Generally, I get a fairly reasonable estimate from the contractor for the materials and labor for a project.

My question to you is, how would you handle fees for a permit submitted by the homeowner for a project and only the cost of materials is listed?

Do you use the valuation table? If you know the valuation for a similar building - i.e. shed, garage, etc., - would you use this to determine the appropriate fees?

Reason for the question is I have an application for a 24' x 36' garage for $10K, no labor cost listed. I was quoted $15K for a similar 24' x 36' garage built by a contractor.

TIA,


----------



## steveray (May 18, 2011)

Some times we will take the materials and double it.....if they don't want to give us a number(or don't know)  or you could use a Marshall and Swift valuation book or something like that....(RS Means square foot costs, prob not ICC cost for that project...)


----------



## FredK (May 18, 2011)

We use sq ft for all permits.  The only expections is a remodel and then it's easy to get a fair number from most people.


----------



## mtlogcabin (May 18, 2011)

your $15,000 contractor price is the same sq ft price our local garage contractor is advertising in the local paper. 24X24 with one window one 3'0 man door and a 16ft x 7ft garage door.

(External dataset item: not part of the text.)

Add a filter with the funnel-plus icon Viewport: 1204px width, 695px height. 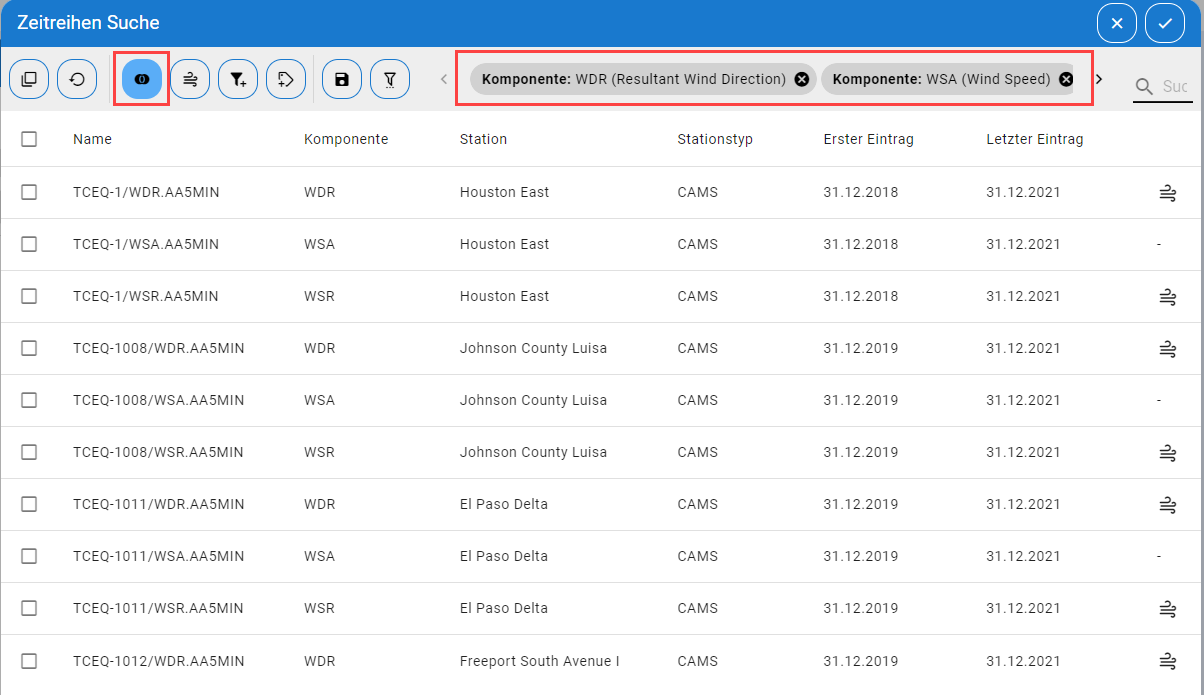(238, 79)
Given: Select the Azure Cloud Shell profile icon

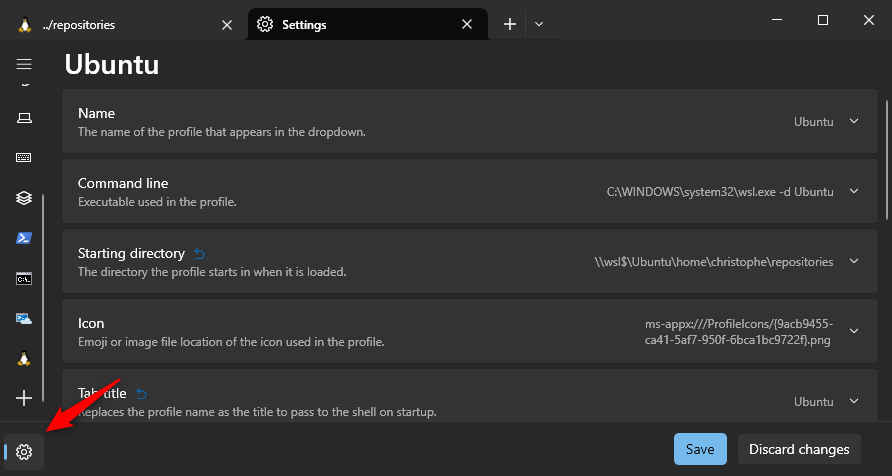Looking at the screenshot, I should (x=24, y=319).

Use what a contractor would charge for the valuation

109.3 Building permit valuations.

The applicant for a permit shall provide an estimated permit value at time of application. Permit valuations shall include total value of work, including materials and labor, for which the permit is being issued, such as electrical, gas, mechanical, plumbing equipment and permanent systems.


----------



## NH09 (May 18, 2011)

We also calculate our fees based on square footage, remodels can be a little tricky but we try and estimate the affected area. Have seen it done in some towns based on cost, inspector requires a copy of the signed contract as proof.


----------



## NH09 (May 18, 2011)

We also calculate on square footage, remodels we try and estimate affected area. Have seen other towns charge on project cost, they require a copy of the signed contract as proof the cost is what they are really charging the customer.


----------



## NH09 (May 18, 2011)

Sorry about the duplicate, thought I lost the first post -


----------



## Mule (May 18, 2011)

Dang NH09 you made a threesome out of it....not a double post  

We take the homeowners estimate on most of the applications If the homeowner is performing the work himself. Our thought is we are not here to argue over a few dollars that the increased cost would raise the permit fee by. We are here to provide a service.

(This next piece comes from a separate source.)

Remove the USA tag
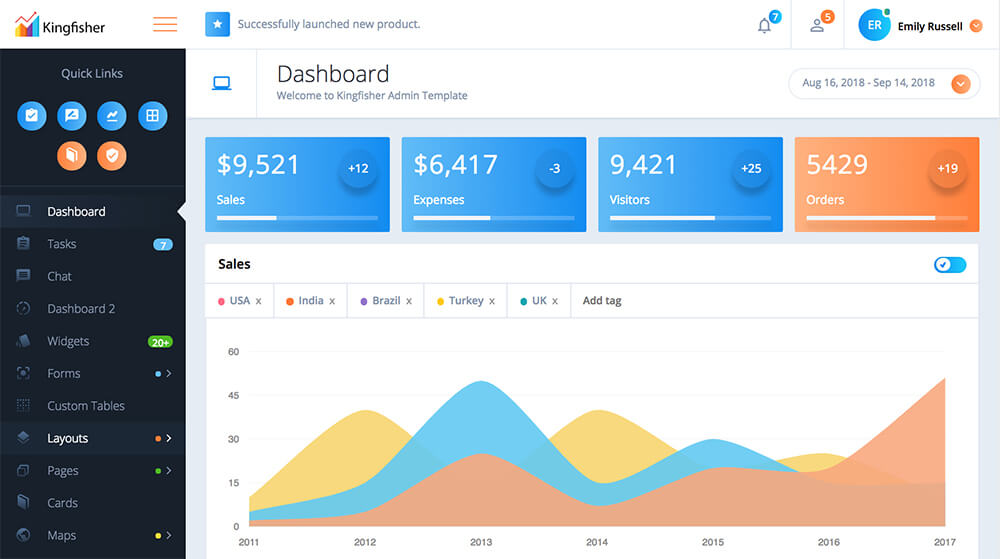Screen dimensions: 1000x559 point(258,301)
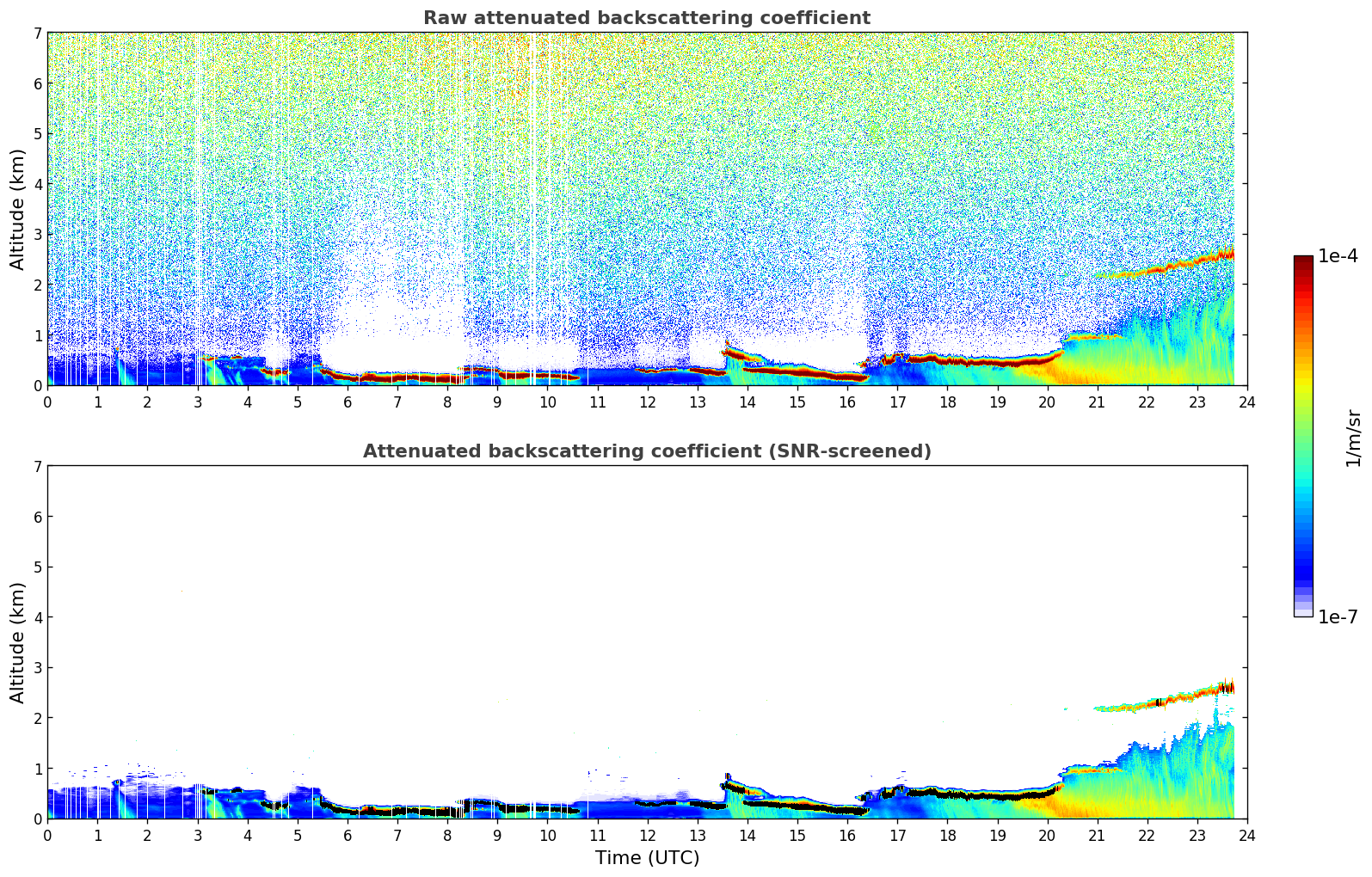Pick the dark red top of the colorbar
Screen dimensions: 1372x877
tap(1302, 261)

Most homeowner permits are minimum work anyway. If the homeowner secures the permit we expect that homeowner to perform the work. If a contractor is on the job...different story.


----------



## mn joe (May 18, 2011)

Sue,

We use a sq. ft. calculation for any new building or addition.  Minnesota Dep't of Labor and Industry issues a building valuation data memo every year.  I modify it to reflect local costs for decks, garages, pole buildings and other stuff.  By using the valuation chart rather than a contract price every permit for the same size and use building costs the same.  This method does not take into account the quality of the finish materials or workmanship, but we are not inspecting for those items anyway. Hope this helps.

Joe


----------



## fatboy (May 18, 2011)

By written policy and ordinance, we use a sq. ft. price across the board, for everything. Just seems easier.


----------